Operating costs and expenses
Costs of revenues, selling expenses and product development expenses have been generally allocated based on specific product line identification and capacity utilization. Other general and administrative expenses have been allocated based on a variety of methods, including headcount, specific identification, percentage of revenue, and utilization of square footage. Further, certain shared operating expenses pertaining to senior management, IT personnel, installation personnel and administrative staff have been allocated to the Company based on estimates of time spent on the requisite line of business. A total of approximately $464,000 of such shared operating expenses were allocated to the Company during the year ended December 31, 2015 and are reflected in the carve-out financial statements. Approximately $297,000 of such shared expenses are reflected in cost of revenues and approximately $167,000 are reflected in other general and administrative expenses, respectively.
Invested Equity (Deficit)
Management considers an allocation of historical invested capital, retained earnings and shareholder distributions to be impracticable. Accordingly, the invested deficit balance as of December 31, 2014 was determined on the basis of the excess of liabilities over assets attributable to the Company as of such time. The excess of liabilities over assets at December 31, 2015, inclusive of consideration given to income attributable to the Company for the year ended December 31, 2015, has been deemed to be distributions. Such distributions represent intercompany balances between the respective lines of business that are not expected to be directly recouped by the Company.
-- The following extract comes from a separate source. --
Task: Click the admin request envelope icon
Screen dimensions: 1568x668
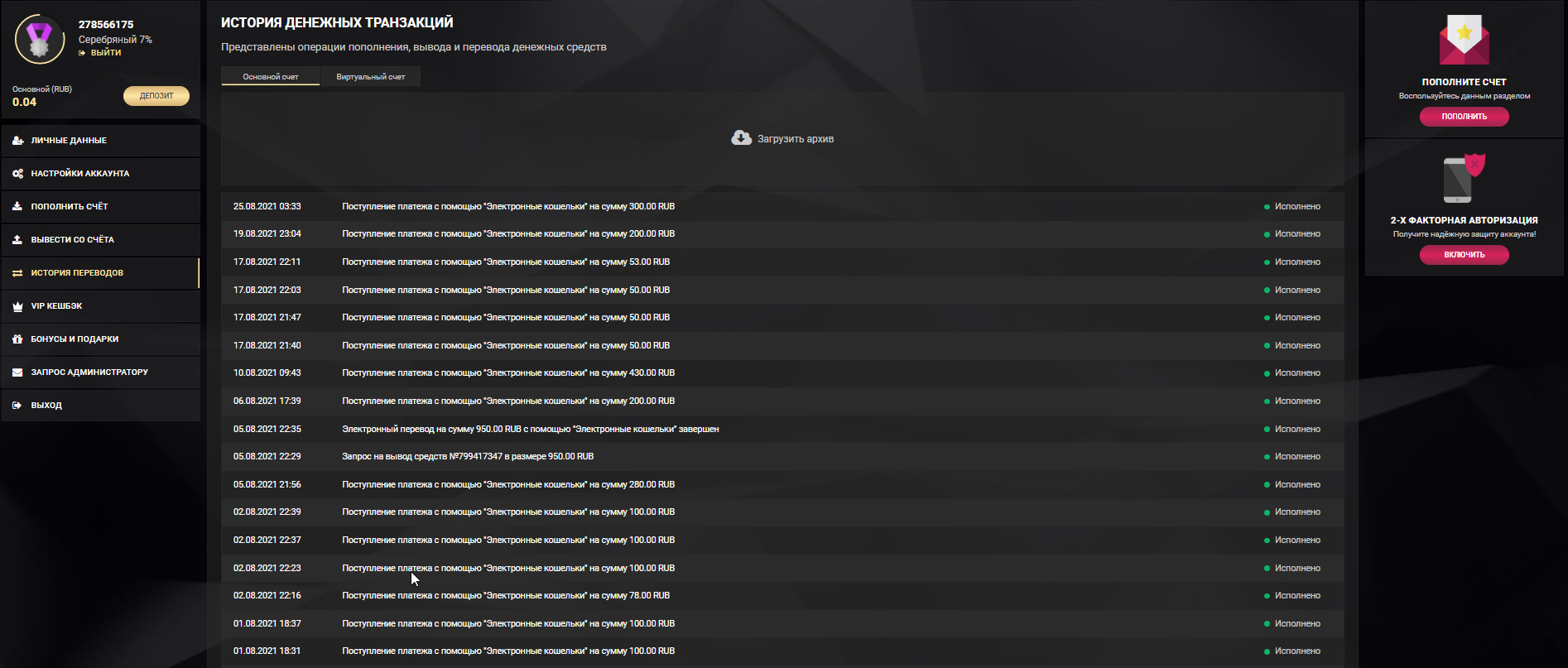Action: 17,372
Accordingly, distributions are not indicative of actual distributions made to Morrisey shareholders. As of December 31, 2015, Morrisey had 631,400 shares of no par value, common stock issued and outstanding. Further, a total of 700,000 shares of no par value, common stock are authorized.
Accounts Receivable
The Company’s accounts receivable are related to sales of software products and the delivery of related installation and consulting services. Credit is extended based on prior experience with the customer and evaluation of the customer’s financial condition. Accounts receivable are primarily due within 30 days. The Company does not accrue interest on past-due accounts receivable. The Company records an allowance for doubtful accounts representing an estimate of amounts considered uncollectible and is determined based on the Company’s historical collection experience, adverse situations that may affect the customer’s ability to pay, and prevailing economic conditions. The Company writes off accounts receivable when they become uncollectible, and payments subsequently received on such receivables are credited to the allowance for doubtful accounts. The Company had no bad debt expense for the year ended December 31, 2015, and no allowance for doubtful accounts was considered necessary as of December 31, 2015.
Unearned Revenue
The Company earns revenue from the licensing of computer software and related delivery of implementation and support services to its health care customers. Revenue from hosting and support arrangements is recognized on a straight-line basis over the term of the contract; thus, unearned amounts are recorded on the balance sheet at year-end. Unearned revenue is generally short-term in nature.
Revenue Recognition
The Company recognizes revenue when the following criteria are met: persuasive evidence of an arrangement exists, delivery has occurred or services have been rendered, price is fixed and determinable, and collectibility is reasonably assured.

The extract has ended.